July 23, 2007
WEEKEND CRUSADING GUIDE
ACCRA Dear Sir
A REJOINDER: J.J. & WIFE TOOK BRIBES We act as Solicitors for Former President, Jerry John Rawlings, and his wife, Nana Konadu Agyeman Rawlings, whose attention have been drawn to the front page headlines of the 20th July – 26th July, 07 edition of your newspaper.
… In Millions Of Dollars From Norwegian Cement Giant
- Reveals An Ongoing Court Proceeding In Norway"
You may disagree with us, but we think that your article may have been culled from the front page article of the 21-22 April, 2007 Edition of the Norwegian Newspaper, "Dagens Naeringsliv". Our clients have informed us that they had received news of the same publication sometime ago and are taking steps to respond to it appropriately.
The only reason for their delay in responding was their desire to find out whether or not there is another angle to the story which, though unexplained at the time, would subsequently become apparent. With your current publication, that angle is becoming clearer and strengthens our clients’ resolve to pursue the nature of the response they had prepared.
Before we go into some detail about the contents of the article, our clients have instructed us to respond to the opening words of your article that "Findings of painstaking investigations by "Crusading GUIDE" concerning the hidden financial assets and other properties of ex-President Rawlings and his wife, Nana Konadu seem to be gaining corroboration and credibility."

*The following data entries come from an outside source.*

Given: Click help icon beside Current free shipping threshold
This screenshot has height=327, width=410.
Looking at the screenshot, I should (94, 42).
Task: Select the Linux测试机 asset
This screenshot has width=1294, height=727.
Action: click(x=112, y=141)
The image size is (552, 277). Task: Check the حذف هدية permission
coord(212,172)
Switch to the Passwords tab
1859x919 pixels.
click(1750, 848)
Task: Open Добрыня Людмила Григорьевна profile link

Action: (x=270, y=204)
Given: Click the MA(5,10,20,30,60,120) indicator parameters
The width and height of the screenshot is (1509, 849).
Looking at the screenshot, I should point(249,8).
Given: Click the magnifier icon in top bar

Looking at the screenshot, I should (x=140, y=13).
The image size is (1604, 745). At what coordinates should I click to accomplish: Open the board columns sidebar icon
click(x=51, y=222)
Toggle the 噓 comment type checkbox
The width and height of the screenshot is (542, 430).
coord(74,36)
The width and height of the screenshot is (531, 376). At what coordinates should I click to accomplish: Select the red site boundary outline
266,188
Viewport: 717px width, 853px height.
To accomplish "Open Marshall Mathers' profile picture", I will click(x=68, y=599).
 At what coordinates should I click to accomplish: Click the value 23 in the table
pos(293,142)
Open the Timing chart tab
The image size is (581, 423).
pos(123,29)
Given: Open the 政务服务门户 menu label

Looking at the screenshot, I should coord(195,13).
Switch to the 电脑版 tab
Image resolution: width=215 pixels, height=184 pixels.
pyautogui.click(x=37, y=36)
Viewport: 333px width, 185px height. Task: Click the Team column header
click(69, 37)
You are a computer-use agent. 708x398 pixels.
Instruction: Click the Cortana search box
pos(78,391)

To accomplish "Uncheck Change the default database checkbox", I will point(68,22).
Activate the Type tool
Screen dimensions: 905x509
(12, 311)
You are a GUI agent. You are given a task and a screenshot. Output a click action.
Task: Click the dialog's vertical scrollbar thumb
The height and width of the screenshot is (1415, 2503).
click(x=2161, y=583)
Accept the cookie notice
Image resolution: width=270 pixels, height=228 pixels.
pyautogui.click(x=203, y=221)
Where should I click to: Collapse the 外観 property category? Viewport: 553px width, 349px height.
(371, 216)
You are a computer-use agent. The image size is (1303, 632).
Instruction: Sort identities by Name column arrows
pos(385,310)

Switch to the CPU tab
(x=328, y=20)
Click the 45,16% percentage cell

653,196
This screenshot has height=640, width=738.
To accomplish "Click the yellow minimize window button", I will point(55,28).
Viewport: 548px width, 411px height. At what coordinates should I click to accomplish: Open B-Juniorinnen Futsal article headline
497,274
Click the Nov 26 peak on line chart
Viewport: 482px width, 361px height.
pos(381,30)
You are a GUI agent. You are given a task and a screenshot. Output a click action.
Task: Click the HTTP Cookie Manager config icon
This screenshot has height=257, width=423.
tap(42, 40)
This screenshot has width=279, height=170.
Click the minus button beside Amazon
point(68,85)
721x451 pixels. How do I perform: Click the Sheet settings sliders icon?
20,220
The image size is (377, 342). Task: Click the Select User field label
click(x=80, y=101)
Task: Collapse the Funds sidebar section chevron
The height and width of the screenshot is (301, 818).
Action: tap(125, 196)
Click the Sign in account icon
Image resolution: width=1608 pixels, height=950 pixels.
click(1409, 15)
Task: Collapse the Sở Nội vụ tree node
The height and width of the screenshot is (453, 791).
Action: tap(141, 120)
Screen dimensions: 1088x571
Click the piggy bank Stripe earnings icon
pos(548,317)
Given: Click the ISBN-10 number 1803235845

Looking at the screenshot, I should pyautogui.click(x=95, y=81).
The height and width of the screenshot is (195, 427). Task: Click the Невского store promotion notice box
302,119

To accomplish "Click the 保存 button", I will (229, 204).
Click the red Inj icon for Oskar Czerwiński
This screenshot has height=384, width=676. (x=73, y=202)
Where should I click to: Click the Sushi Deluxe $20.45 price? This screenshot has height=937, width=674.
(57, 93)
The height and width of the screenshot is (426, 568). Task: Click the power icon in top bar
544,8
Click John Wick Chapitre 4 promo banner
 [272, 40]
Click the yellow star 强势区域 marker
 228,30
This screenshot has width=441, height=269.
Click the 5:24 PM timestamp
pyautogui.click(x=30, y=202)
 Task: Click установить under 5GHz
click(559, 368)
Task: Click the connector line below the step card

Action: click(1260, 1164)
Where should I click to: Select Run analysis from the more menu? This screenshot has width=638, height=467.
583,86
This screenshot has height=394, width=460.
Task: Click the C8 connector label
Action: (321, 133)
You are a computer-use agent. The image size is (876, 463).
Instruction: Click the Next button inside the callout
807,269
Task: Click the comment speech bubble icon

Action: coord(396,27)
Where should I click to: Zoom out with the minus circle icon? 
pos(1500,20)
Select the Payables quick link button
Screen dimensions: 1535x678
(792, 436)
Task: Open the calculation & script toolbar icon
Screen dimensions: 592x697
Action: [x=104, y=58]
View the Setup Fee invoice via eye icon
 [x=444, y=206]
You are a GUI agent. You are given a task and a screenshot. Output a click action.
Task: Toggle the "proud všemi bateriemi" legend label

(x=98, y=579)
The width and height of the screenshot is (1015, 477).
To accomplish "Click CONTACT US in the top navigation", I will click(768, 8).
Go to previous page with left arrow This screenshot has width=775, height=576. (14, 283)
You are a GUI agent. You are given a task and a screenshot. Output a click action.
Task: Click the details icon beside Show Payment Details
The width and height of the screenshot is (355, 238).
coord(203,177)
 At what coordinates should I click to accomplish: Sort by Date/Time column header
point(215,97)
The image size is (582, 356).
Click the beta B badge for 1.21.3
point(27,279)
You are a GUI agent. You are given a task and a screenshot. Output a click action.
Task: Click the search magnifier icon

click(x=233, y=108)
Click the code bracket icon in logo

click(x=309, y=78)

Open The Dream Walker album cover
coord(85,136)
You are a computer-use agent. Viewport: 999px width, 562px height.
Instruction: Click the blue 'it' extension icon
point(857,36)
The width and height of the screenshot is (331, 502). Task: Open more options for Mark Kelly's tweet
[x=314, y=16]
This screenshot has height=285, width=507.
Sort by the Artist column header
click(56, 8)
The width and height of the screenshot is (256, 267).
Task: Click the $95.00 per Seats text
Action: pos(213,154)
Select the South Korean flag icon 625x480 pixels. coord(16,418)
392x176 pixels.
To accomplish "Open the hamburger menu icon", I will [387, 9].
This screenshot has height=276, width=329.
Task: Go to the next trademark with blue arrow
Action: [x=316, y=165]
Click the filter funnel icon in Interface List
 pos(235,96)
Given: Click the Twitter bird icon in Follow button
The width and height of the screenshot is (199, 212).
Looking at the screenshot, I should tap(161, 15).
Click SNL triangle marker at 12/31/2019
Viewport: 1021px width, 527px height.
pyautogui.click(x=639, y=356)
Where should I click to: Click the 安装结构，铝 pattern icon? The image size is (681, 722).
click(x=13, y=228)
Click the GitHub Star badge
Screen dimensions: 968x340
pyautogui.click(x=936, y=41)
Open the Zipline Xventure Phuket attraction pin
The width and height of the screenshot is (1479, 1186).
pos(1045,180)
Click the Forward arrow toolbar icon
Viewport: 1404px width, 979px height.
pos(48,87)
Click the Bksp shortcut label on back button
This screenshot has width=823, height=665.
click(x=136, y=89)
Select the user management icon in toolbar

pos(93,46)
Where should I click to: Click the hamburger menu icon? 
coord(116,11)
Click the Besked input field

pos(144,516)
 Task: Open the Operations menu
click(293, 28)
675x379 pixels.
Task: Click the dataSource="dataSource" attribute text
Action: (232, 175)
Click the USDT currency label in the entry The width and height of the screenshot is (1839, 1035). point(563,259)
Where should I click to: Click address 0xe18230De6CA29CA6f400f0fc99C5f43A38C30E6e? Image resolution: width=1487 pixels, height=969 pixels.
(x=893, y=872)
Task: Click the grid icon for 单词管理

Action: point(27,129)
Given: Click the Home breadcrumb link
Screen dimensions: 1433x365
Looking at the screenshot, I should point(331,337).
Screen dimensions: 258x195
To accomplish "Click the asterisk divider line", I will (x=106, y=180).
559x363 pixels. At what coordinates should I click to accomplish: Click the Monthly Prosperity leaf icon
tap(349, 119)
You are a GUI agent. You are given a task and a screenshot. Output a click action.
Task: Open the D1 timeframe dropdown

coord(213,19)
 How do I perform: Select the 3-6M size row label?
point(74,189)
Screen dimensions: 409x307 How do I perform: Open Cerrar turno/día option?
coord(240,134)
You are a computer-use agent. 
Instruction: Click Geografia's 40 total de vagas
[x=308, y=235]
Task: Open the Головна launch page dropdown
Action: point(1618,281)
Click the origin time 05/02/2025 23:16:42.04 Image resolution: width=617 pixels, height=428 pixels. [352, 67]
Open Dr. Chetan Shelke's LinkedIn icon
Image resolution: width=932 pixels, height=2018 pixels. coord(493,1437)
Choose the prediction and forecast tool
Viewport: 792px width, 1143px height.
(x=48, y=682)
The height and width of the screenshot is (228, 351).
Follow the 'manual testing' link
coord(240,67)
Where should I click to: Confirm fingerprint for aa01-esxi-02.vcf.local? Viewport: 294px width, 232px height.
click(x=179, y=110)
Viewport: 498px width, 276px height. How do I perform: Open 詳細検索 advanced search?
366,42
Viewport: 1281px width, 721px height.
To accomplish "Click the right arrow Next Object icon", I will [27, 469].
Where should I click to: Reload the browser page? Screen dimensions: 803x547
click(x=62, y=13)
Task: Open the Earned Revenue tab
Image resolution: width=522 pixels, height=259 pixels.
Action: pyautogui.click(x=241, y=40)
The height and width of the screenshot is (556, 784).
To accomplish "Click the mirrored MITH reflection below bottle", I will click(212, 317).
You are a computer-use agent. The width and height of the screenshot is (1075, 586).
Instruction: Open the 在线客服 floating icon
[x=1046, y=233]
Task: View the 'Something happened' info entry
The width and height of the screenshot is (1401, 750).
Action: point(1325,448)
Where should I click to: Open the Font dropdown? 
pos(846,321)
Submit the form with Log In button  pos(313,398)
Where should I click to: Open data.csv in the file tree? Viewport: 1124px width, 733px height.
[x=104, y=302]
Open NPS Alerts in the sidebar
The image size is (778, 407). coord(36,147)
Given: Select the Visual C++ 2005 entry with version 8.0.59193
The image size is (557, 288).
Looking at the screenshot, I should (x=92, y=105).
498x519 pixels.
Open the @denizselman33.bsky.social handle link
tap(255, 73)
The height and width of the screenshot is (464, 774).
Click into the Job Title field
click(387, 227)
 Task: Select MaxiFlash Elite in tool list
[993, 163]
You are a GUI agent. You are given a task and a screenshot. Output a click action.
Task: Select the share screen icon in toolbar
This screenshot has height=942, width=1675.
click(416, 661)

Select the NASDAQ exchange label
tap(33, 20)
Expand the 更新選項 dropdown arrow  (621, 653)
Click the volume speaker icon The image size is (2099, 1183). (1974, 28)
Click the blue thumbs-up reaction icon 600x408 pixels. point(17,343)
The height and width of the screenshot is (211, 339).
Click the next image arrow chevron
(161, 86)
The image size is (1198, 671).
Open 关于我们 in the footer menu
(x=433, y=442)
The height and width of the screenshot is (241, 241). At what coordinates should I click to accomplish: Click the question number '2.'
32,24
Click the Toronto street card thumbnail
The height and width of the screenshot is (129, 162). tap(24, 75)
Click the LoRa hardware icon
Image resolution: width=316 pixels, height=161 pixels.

Our client has instructed us to say, in direct response to that statement, that it may have become apparent to the Ghanaian public that the Crusading GUIDE’s so-called "painstaking investigations" have not yielded any results, perhaps not because of lack of industry, but because there really are no such "hidden financial assets".
Former President Rawlings has specifically asked us to say that he threw a challenge to the present Government and the world intelligence community to investigate and make public any findings showing that during his tenure of office as President of the Republic of Ghana, he had stolen or kept and stashed away money in secret banks any monies belonging to the people of Ghana. To date, the silence has been, paradoxically, deafening.
The background to the story in the Norwegian Newspaper, from which you may have obtained your story, is as follows:
Scancem manufactures cement and used to be owned by a company different from its present owners. When the new owners took over the company, they took the view that monies alleged to have been paid as bribe to certain persons in the company’s bid to control their markets, were in fact misappropriated by the then African Director of Scancem, Tor Egil Khelsaas for his own use. After extensive internal investigations (which confirmed the company’s initial suspicions), the company brought an action against Tor Egil Khelsaas presumably for theft.
The case of the new owners of the company, based on the result of their extensive internal inquiries, was that those monies were in fact not paid to the recipients, or at least not all the monies were paid out; and that Tor had pocketed them. It was in a bid to explain away this allegation of theft that evidence was given on behalf of Tor Egil Khelsaas by Gerhard Heiburg, mentioning names of persons that they alleged the monies had been paid to. In answer to the question posed in the headlines of your article, i.e. whether or not our clients took kickback, the Norwegian Court did not make findings that support the allegations made during trial, that our client, or any other person for that matter, did in fact receive any monies from Tor Egil Khelsaas. Indeed, your own quotation of judge’s conclusions are clear to the effect that the court found it difficult to conclude monies had indeed been paid by Tor Egil Khelsaas and received by the persons who were alleged to have been paid the bribe.
The only reason why the new owners of Scancem did not win the case against Tor Egil Khelsaas was this difficulty in determining whether or not the monies that he said he had paid to certain recipients, did in fact get to them. The new owners of Scancem are dissatisfied with the decision because of they are convinced that Tor Egil Khelsaas stole the monies. They have therefore appealed against the judgment. The appeal is scheduled to be heard on or about 9th September this year, and our clients are following it with very keen interest.
What is clear from the Norwegian publication is that the journalists who wrote the article claimed they conducted their own independent investigations on the subject and traveled all the way to Ghana for interviews. Presumably it was at that time that they interviewed Mr. P. V. Obeng. Surprisingly, however, they failed to interview our clients, for some reason that is quite baffling. We have noted the coincidence also that you have also interviewed Mr. P. V. Obeng before breaking your story, and yet made no attempt to contact our client.
In direct response to any insinuations of guilt that may be contained in your story, or any conclusions of guilt that may be drawn by readers of your newspaper, our clients have instructed us to respond as follows:
They have not, and neither of them has, received any monies from Scancem. Nor have they ever requested or been offered any money by Scancem. Any suggestion by anybody that either or both of them have received any monies either directly or indirectly, from Scancem is therefore untrue and is merely an attempt to tarnish their image and reputation;
Finally, we rely on Article 162(6) of the Constitution, 1992 in requesting that you publish this rejoinder, unedited, in your next publication, and do sincerely hope, that in the interest of fairness to the reading public and our client, you will give it the same prominence that you gave the original article.